Es decir, podemos esperar una absoluta continuidad de las políticas de aval a los asentamientos ilegales israelíes, así como la alineación absoluta con Estados Unidos. Pero el marco de alianzas que tuvo que aceptar para llegar al Gobierno podría implicar una cierta limitación de sus márgenes de acción. Entre sus primeras promesas de Gobierno se incluyen políticas para mejorar la vida cotidiana de la población árabe, sobre todo en cuestiones de presupuesto para salud y educación. Uno de los objetivos principales de los sectores árabes que integraron la alianza pasaría por la revisión de las políticas de la “Ley Kaminitz”, cuyo principal objetivo era el desalojo y demolición de viviendas árabes, en distintas localidades del territorio palestino y especialmente en Jerusalén Este
Lamentablemente, aún cuando las relaciones de fuerza al interior de la nueva alianza de Gobierno le impusieran algún tipo de medidas en este sentido, se tratará apenas de la ralentización de algunas de las políticas de limpieza étnica que viene aplicando sistemáticamente el Estado de Israel, con el peligro siempre latente de una ofensiva militar aún más brutal que las de Netanyahu.
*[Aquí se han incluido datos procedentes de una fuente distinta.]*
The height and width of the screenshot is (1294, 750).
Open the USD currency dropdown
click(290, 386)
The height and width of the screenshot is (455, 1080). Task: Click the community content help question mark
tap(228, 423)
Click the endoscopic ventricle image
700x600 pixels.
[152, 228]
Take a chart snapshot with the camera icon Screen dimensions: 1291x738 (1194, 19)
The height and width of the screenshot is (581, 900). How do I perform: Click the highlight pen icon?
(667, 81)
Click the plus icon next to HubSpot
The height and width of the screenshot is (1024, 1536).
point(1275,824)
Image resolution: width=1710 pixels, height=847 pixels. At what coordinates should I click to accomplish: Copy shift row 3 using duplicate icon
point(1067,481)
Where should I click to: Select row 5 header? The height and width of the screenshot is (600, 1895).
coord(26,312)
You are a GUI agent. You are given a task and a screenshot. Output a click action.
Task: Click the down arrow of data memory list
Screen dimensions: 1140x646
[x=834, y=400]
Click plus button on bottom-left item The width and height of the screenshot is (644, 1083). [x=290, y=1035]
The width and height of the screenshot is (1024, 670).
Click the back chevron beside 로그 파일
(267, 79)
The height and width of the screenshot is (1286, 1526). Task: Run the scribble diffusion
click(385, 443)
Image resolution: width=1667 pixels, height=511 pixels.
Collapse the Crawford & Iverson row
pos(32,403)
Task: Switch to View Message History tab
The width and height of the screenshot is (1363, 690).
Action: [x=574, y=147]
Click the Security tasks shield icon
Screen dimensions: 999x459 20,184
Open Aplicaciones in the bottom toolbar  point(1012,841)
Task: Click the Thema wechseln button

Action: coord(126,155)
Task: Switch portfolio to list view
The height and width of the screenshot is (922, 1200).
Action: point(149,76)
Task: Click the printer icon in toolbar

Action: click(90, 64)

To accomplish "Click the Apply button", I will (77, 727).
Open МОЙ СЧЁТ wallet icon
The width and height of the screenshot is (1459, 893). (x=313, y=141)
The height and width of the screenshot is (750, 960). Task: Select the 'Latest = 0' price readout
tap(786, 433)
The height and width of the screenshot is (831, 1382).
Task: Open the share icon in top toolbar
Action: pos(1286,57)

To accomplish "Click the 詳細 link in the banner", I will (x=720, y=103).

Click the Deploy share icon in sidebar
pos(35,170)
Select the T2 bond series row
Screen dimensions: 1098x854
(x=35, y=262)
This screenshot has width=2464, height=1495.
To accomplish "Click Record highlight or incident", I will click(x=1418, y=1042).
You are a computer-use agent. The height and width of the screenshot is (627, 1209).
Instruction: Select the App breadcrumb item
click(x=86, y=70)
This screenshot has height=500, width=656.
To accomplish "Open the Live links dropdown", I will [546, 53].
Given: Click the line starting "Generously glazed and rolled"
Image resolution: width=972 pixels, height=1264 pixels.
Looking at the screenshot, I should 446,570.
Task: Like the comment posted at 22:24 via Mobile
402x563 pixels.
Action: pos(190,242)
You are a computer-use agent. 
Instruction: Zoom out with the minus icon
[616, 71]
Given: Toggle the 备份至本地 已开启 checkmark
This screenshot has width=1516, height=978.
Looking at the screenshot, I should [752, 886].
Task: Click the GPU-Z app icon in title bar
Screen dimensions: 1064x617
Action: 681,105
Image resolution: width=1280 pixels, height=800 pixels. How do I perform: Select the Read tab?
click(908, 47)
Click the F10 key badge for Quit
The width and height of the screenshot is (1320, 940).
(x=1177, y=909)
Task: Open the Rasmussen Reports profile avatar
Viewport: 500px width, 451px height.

Está claro que la única alternativa para terminar con esta violencia racista institucionalizada no pasa por un cambio de figuras públicas o por las disputas dentro de un Parlamento absolutamente derechizado, donde las opciones son entre fascismos más o menos extremos, sino que dependerá de la movilización y resistencia del pueblo palestino, con el apoyo de la ciudadanía israelí que repudie las prácticas criminales del sionismo.